▶ **Task to carry out**:
Output everything in the listing exactly.

▶ **Dataset records**:
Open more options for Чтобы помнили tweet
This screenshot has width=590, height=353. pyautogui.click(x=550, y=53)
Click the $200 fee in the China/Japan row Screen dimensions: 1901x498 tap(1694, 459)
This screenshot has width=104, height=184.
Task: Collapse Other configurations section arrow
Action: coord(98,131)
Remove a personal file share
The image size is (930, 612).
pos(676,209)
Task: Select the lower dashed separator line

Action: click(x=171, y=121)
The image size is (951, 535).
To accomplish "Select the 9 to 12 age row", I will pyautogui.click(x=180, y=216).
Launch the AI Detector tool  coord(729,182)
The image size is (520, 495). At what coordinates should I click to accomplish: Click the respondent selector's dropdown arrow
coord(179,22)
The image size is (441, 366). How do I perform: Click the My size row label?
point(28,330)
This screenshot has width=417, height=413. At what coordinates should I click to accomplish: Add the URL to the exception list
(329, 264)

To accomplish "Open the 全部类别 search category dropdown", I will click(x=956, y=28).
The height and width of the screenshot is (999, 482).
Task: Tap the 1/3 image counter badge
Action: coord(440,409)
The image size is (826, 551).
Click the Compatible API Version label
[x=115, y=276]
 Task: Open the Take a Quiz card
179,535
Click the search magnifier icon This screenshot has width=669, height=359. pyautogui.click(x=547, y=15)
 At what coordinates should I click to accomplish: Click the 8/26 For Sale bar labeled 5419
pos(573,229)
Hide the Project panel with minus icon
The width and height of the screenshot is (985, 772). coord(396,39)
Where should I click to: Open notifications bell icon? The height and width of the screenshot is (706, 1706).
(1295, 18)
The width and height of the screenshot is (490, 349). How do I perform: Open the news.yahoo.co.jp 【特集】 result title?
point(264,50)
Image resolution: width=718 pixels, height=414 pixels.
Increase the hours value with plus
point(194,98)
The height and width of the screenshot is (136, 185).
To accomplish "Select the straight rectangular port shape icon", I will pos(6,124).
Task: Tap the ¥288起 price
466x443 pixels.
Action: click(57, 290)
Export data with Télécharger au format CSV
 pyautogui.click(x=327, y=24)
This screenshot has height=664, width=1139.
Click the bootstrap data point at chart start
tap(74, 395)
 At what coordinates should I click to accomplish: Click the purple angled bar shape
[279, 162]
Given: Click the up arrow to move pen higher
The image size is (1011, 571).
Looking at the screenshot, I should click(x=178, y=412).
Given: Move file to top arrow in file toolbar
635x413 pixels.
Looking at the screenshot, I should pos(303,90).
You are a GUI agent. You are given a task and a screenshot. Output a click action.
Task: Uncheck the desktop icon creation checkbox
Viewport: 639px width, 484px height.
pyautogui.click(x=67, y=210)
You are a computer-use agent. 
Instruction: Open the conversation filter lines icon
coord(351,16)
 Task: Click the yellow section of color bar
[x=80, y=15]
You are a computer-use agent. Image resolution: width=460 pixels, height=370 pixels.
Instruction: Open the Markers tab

▶ **Answer space**:
Open more options for Чтобы помнили tweet
This screenshot has width=590, height=353. pyautogui.click(x=550, y=53)
Click the $200 fee in the China/Japan row Screen dimensions: 1901x498 tap(1694, 459)
This screenshot has width=104, height=184.
Task: Collapse Other configurations section arrow
Action: coord(98,131)
Remove a personal file share
The image size is (930, 612).
pos(676,209)
Task: Select the lower dashed separator line

Action: click(x=171, y=121)
The image size is (951, 535).
To accomplish "Select the 9 to 12 age row", I will pyautogui.click(x=180, y=216).
Launch the AI Detector tool  coord(729,182)
The image size is (520, 495). At what coordinates should I click to accomplish: Click the respondent selector's dropdown arrow
coord(179,22)
The image size is (441, 366). How do I perform: Click the My size row label?
point(28,330)
This screenshot has width=417, height=413. At what coordinates should I click to accomplish: Add the URL to the exception list
(329, 264)

To accomplish "Open the 全部类别 search category dropdown", I will click(x=956, y=28).
The height and width of the screenshot is (999, 482).
Task: Tap the 1/3 image counter badge
Action: coord(440,409)
The image size is (826, 551).
Click the Compatible API Version label
[x=115, y=276]
 Task: Open the Take a Quiz card
179,535
Click the search magnifier icon This screenshot has width=669, height=359. pyautogui.click(x=547, y=15)
 At what coordinates should I click to accomplish: Click the 8/26 For Sale bar labeled 5419
pos(573,229)
Hide the Project panel with minus icon
The width and height of the screenshot is (985, 772). coord(396,39)
Where should I click to: Open notifications bell icon? The height and width of the screenshot is (706, 1706).
(1295, 18)
The width and height of the screenshot is (490, 349). How do I perform: Open the news.yahoo.co.jp 【特集】 result title?
point(264,50)
Image resolution: width=718 pixels, height=414 pixels.
Increase the hours value with plus
point(194,98)
The height and width of the screenshot is (136, 185).
To accomplish "Select the straight rectangular port shape icon", I will pos(6,124).
Task: Tap the ¥288起 price
466x443 pixels.
Action: click(57, 290)
Export data with Télécharger au format CSV
 pyautogui.click(x=327, y=24)
This screenshot has height=664, width=1139.
Click the bootstrap data point at chart start
tap(74, 395)
 At what coordinates should I click to accomplish: Click the purple angled bar shape
[279, 162]
Given: Click the up arrow to move pen higher
The image size is (1011, 571).
Looking at the screenshot, I should click(x=178, y=412).
Given: Move file to top arrow in file toolbar
635x413 pixels.
Looking at the screenshot, I should pos(303,90).
You are a GUI agent. You are given a task and a screenshot. Output a click action.
Task: Uncheck the desktop icon creation checkbox
Viewport: 639px width, 484px height.
pyautogui.click(x=67, y=210)
You are a computer-use agent. 
Instruction: Open the conversation filter lines icon
coord(351,16)
 Task: Click the yellow section of color bar
[x=80, y=15]
You are a computer-use agent. Image resolution: width=460 pixels, height=370 pixels.
Instruction: Open the Markers tab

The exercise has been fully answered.